Here’s the first song recorded at the session. The jazz standard was suggested by Miles’ pianist, Red Garland. Pepper was familiar with the song but had never played it, so he sort of made up the melody. One reviewer credited him with making it sound better than the actual tune, implying that Pepper was intentionally toying with the melody. In reality, he was doing his best to recreate it from a dim memory!
The Complete Stax-Volt Singles: 1959-1968
I normally have my iPod to keep me sane during long drives, but it somehow dumped all of my music right before a trip to Lexington. So I quickly grabbed four discs from “The Complete Stax-Volt Singles,” and it dawned on me somewhere just south of Mansfield that I should have someone hardwire my stereo so the entire set plays on a permanent loop. Jelly Bread by Booker T, Able Mable by Mable John, Memphis Train by Rufus Thomas, A Place Nobody Can Find by Sam & Dave, I’ve Got No Time to Lose by Carla Thomas, Come to Me by Otis Redding… You simply can’t improve on any of this stuff. Since I’m such a guitar hound, I always find myself honing right in on Steve Cropper, who seemed to have an otherworldly sense of what to add and, maybe more important, what to leave out.

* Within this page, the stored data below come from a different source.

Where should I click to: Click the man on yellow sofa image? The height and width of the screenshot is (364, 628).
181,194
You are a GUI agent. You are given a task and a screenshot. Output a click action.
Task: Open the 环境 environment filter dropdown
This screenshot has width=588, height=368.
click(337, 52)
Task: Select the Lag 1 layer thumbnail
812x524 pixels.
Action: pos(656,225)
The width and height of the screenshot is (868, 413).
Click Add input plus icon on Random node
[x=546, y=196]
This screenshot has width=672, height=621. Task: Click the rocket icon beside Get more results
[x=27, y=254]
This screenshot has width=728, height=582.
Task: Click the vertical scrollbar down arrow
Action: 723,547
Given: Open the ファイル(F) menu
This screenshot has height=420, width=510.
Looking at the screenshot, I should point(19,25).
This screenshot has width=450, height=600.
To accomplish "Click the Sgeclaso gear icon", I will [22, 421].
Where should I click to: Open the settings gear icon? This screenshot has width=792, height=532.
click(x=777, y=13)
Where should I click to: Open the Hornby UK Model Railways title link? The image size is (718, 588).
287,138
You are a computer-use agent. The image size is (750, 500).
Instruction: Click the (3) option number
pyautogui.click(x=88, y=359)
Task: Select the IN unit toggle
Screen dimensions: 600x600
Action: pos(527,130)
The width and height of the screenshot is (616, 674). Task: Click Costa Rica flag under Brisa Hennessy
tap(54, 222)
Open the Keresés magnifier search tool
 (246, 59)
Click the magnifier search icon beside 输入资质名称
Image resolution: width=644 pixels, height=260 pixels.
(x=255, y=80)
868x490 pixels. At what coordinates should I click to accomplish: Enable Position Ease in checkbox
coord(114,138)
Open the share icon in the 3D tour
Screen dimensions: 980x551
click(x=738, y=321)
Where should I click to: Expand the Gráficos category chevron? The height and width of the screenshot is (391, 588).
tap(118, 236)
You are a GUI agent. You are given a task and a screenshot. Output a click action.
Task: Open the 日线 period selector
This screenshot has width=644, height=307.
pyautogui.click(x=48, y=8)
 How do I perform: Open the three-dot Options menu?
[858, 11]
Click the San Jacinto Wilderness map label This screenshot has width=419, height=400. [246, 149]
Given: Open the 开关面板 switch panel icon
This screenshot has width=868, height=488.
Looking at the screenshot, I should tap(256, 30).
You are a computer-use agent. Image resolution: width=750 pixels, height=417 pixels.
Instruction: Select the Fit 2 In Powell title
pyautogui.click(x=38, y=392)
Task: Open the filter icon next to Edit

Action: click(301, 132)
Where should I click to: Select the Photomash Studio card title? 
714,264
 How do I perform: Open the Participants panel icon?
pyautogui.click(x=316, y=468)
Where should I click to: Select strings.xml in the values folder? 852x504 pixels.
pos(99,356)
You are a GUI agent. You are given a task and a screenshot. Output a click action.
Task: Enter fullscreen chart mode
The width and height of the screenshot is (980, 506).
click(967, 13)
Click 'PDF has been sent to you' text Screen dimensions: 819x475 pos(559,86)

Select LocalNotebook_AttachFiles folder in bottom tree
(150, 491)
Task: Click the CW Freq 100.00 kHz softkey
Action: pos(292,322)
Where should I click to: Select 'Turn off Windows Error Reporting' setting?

Fine Kentucky bourbon (not the cheap shit), Angostura bitters, maraschino cherry, orange, a little sugar and a splash of water or club soda. My dad used to make one or two of these every night when he came home from work. Today it’s considered bad form to drink in front of small children. Back then, most of the kids in my Catholic grade school could make drinks like these for their dads. RIP Pops.